The Nagaland Tribes Council (NTC) has filed an RTI application seeking information on the appointment of Advisors by the ruling PDA (People’s Democratic Alliance) government. The application, as per the NTC, was submitted to the Chief Minister’s Office on March 26.
NTC Secretary, Theja Therie when contacted said that it sought from the Nagaland state government the basis for the appointment of MLAs in the 13th Nagaland Legislative Assembly. “We asked for the source of power based on which the Advisors have been appointed, under what law has the CMO created the posts and whether the CM is empowered to make such appointments,” said Therie of the information sought.
The intention of the application is to seek answers on whether the Advisors are enjoying privileges/status allotted to Parliamentary Secretaries. It comes in the backdrop of a standing Supreme Court judgment declaring the erstwhile Parliamentary position (that came with certain perks) as unconstitutional.

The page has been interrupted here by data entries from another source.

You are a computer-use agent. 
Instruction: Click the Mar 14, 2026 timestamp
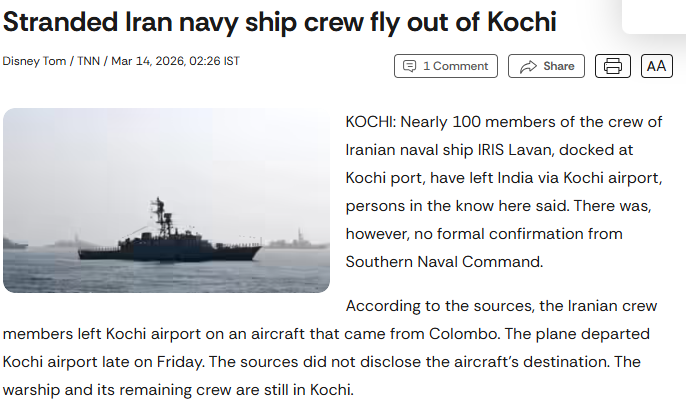click(175, 61)
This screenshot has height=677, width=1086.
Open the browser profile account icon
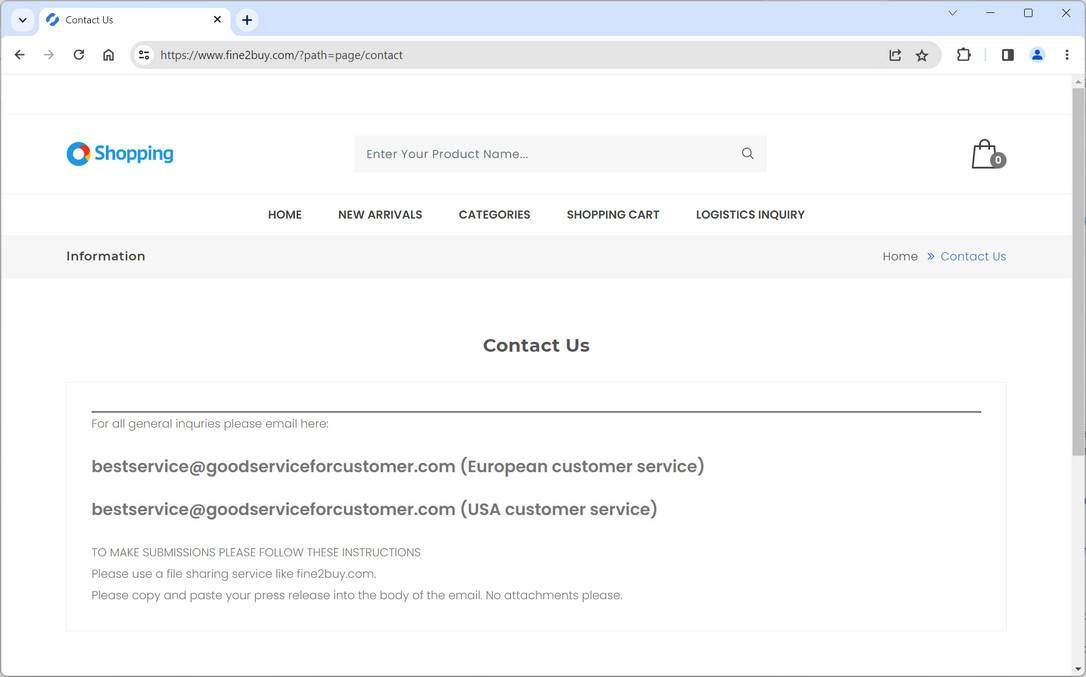tap(1037, 55)
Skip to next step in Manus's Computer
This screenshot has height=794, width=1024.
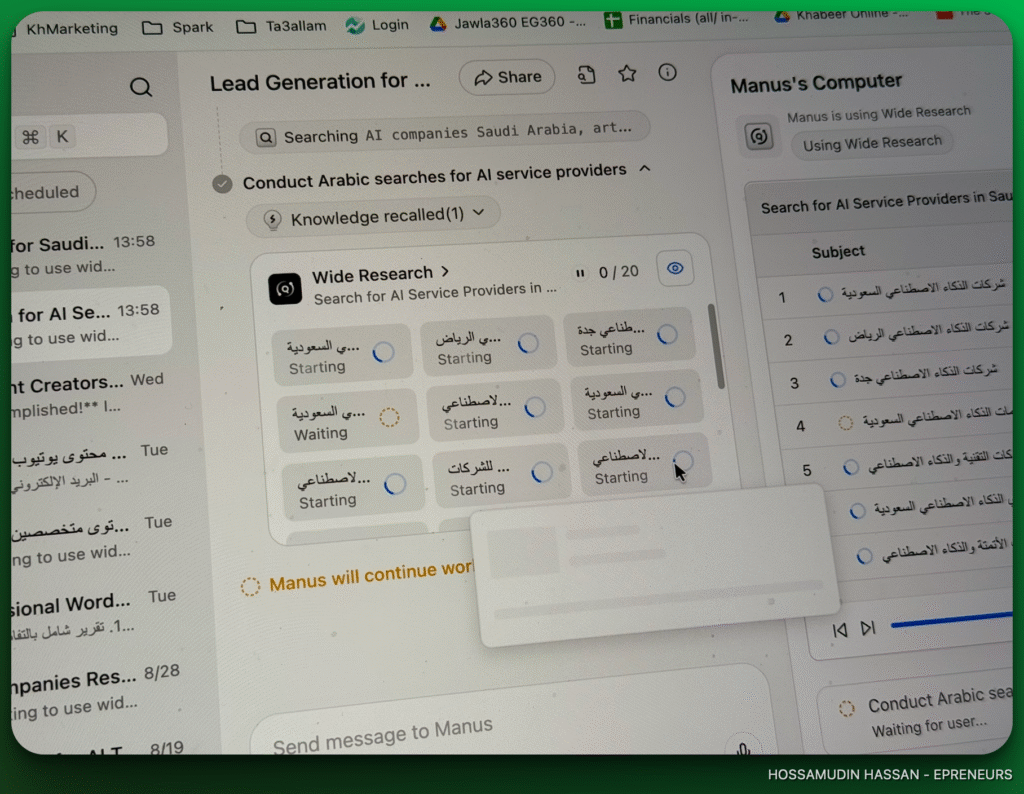[x=868, y=628]
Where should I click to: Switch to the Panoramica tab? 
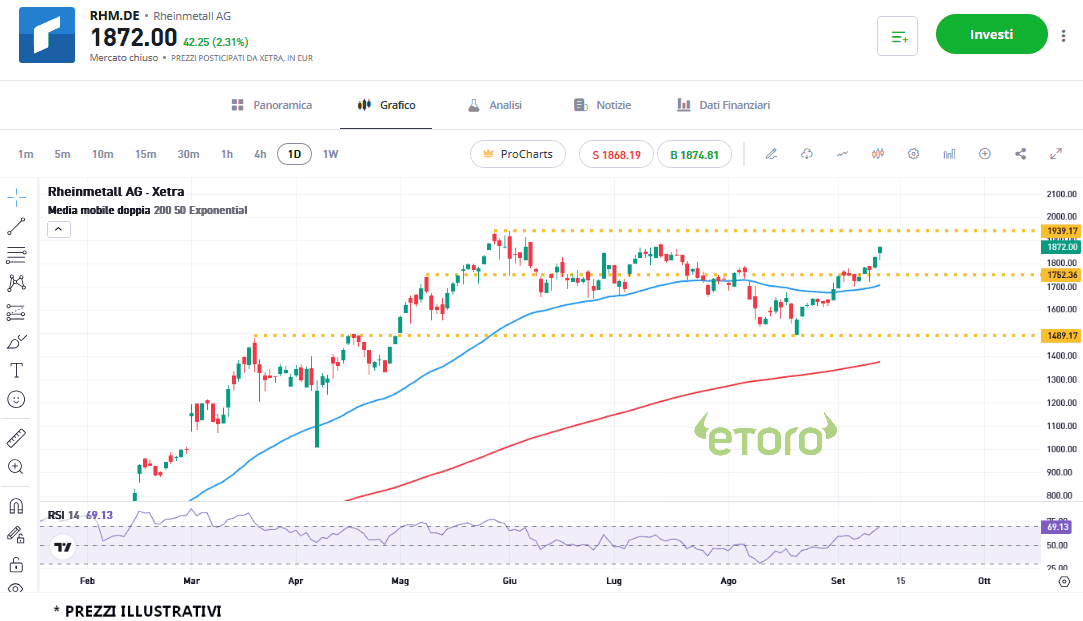click(271, 105)
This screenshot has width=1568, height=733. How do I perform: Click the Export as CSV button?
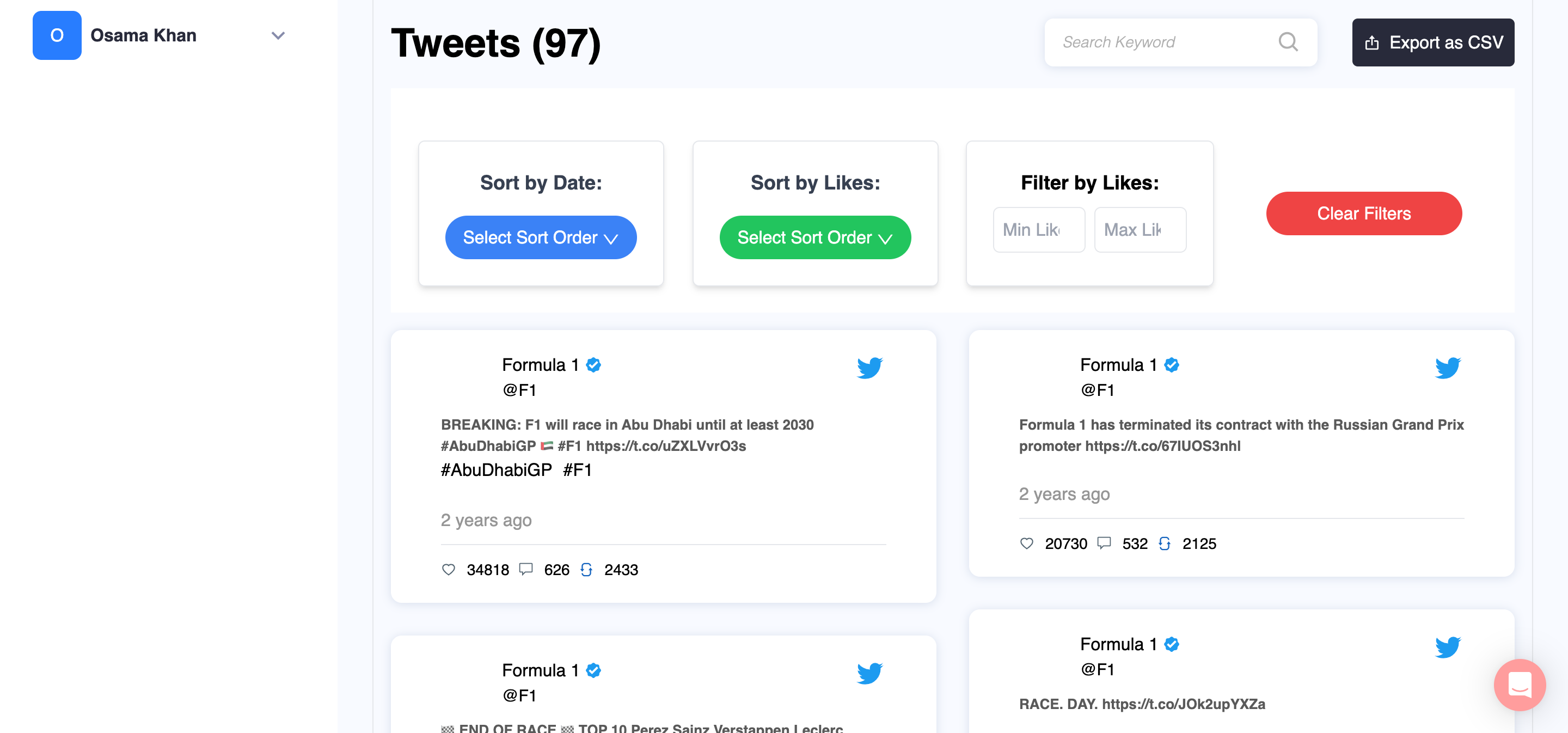(1433, 42)
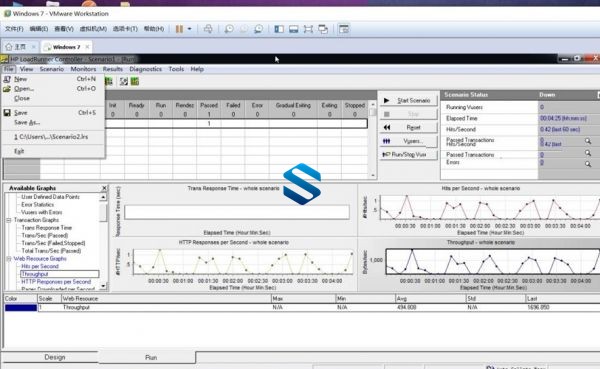Open the Vusers button
Viewport: 600px width, 369px height.
(408, 141)
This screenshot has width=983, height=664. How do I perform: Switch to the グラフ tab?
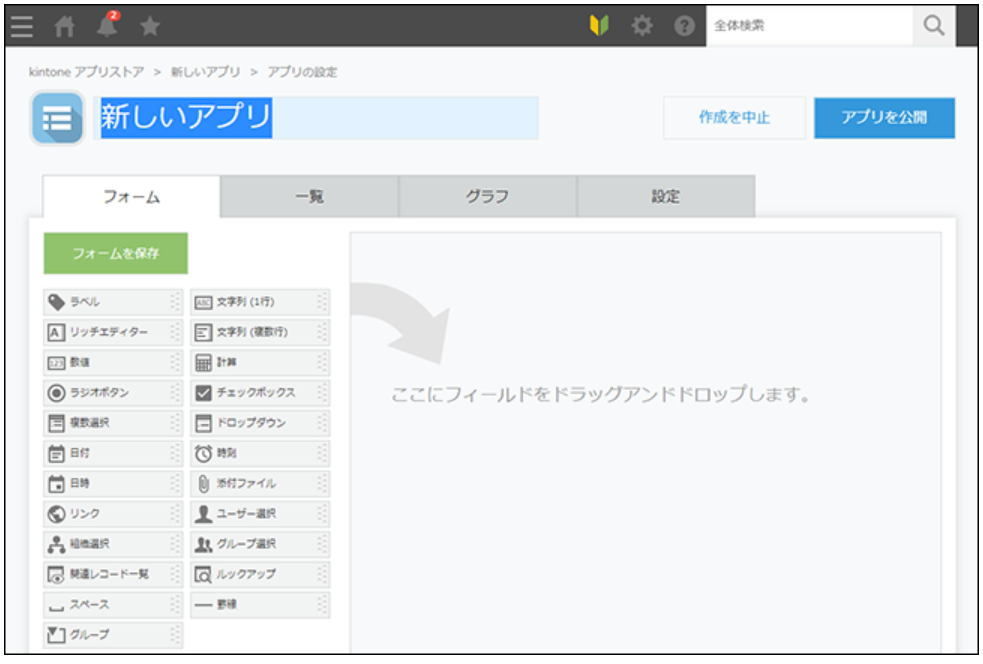click(x=487, y=197)
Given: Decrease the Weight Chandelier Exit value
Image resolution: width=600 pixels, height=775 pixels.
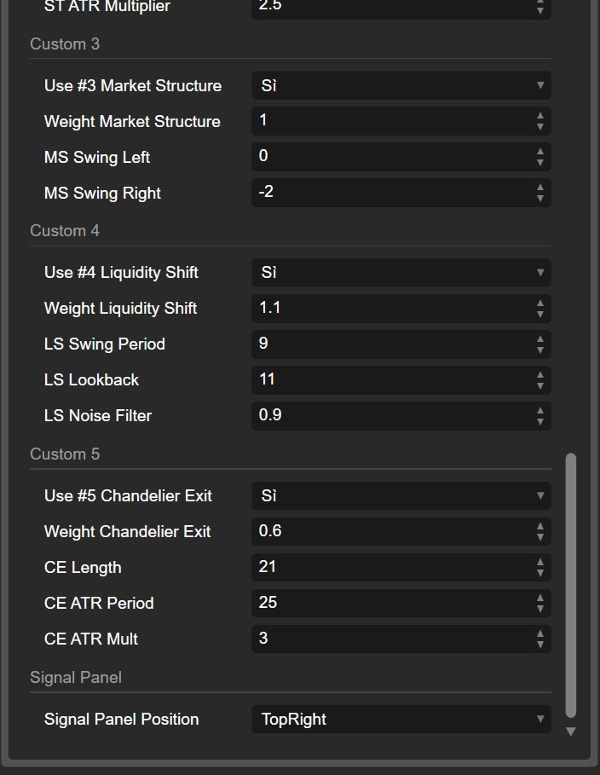Looking at the screenshot, I should point(540,538).
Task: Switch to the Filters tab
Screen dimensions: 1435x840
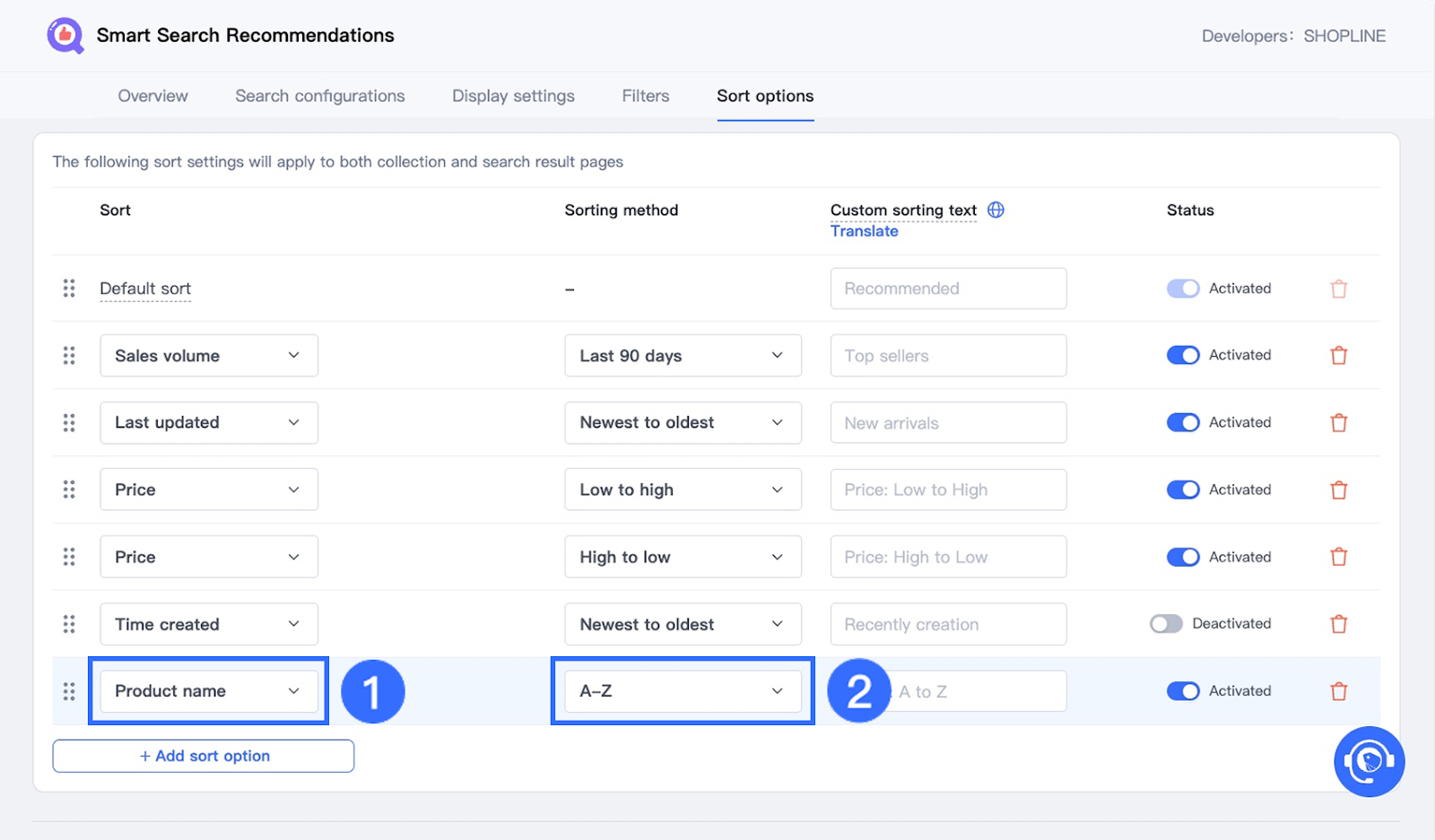Action: 646,96
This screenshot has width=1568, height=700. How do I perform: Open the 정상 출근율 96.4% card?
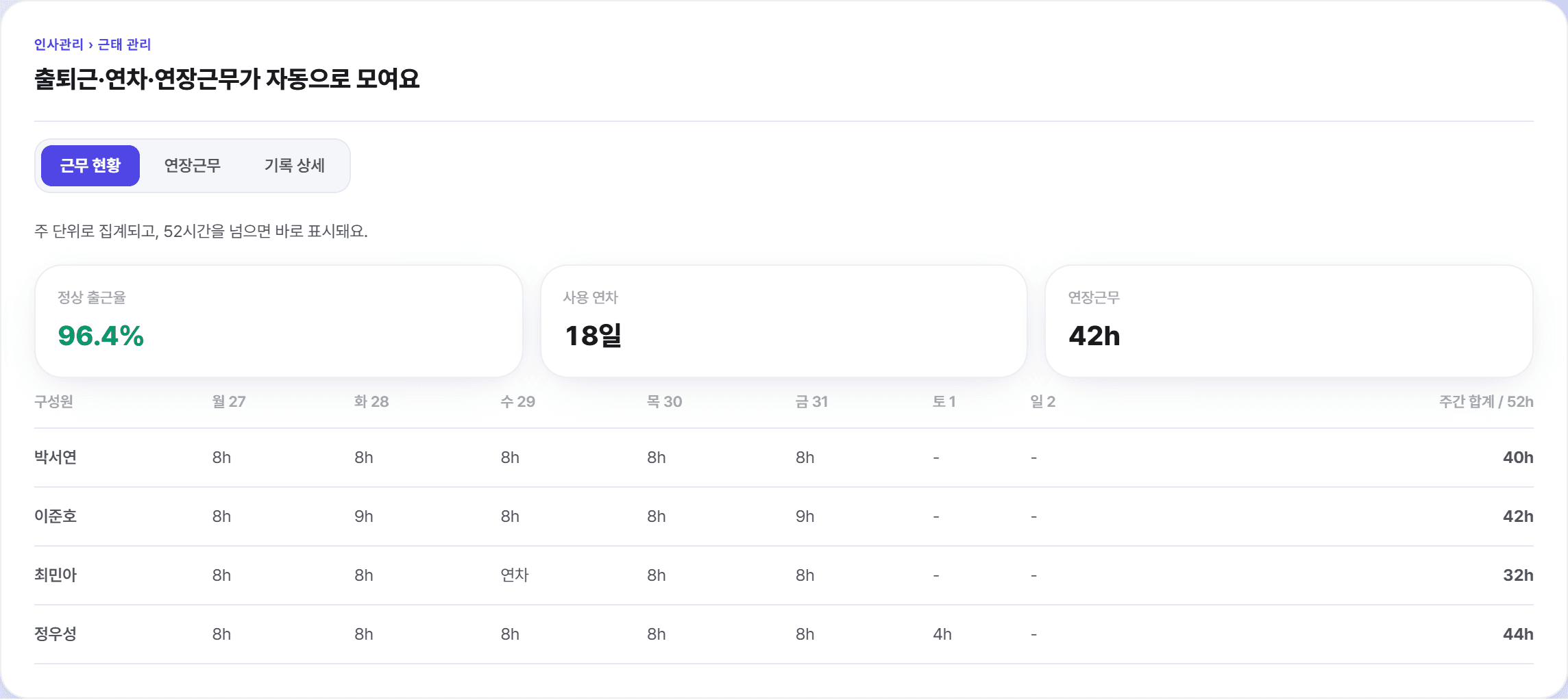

In July 2017, the Supreme Court has declared the appointment of Parliamentary Secretaries as unconstitutional, while ruling on a petition challenging the legitimacy of the Assam Parliamentary Secretaries (Appointment, Salaries, Allowances, and Miscellaneous Provisions) Act.
In Indian law, rulings of the apex court are upheld all over the country. Article 141 of the Indian Constitution states, “The law declared by the Supreme Court shall be binding on all courts within the territory of India.”
Subsequent to the SC ruling, the NTC had filed a PIL at the Gauhati High Court in August 2017 against the appointment of Advisors and Parliamentary Secretaries in the then DAN III government. The case is being heard pending judgment.
According to the NTC secretary, the RTI replies from the CMO will be submitted to the court. He said that it is likely the government would claim the post of Advisor as not an ‘office of profit’ “but that they will have to explain to the court.”
The question of legality
The Nagaland State Legislature Members (Removal of Disqualification) Act 1964 provides for the appointment of Parliamentary Secretaries. The post was further governed by the Nagaland Salaries, Allowances and other facilities of the Chief Minister, other Ministers, Speaker, Leader of Opposition, Deputy Speaker, Parliamentary Secretaries and other members of the Nagaland Legislative Assembly and pension for Ex-Members Act, 2005.
While the SC has declared the post as unconstitutional, the government appears to be within the law since it has only appointed Advisors. But is it?
A legal expert when asked if the law allows for the post of Advisors said that the contention would now be whether the said post is an ‘office of profit.’ The expert, who wished to remain anonymous, referred to Article 191 which specifies the grounds for disqualification from membership of a state Legislature. As per Article 191 (1) a, he said that a member can be disqualified if the person “holds any office of profit under the Government of India or the Government of any State…”
With that in context, he further put forward the Doctrine of Colourable Legislation. There can be instances when people or government would circumvent the law to achieve a purpose, either ethical or otherwise, while it would appear to be acting within the limits of its constitutional mandate.
In statutory interpretation, he asserted that the Doctrine implies that “what cannot be done directly also cannot be done indirectly.”
No entity is permitted to bypass the law to indirectly act/legislate on a subject that is already prohibited, unless clearly allowed by the Constitution, he stated contextualising the doctrine in conjunction with Indian law.
In the case of the appointment of Advisors, “Could it be that law has been circumvented or is it something like that?”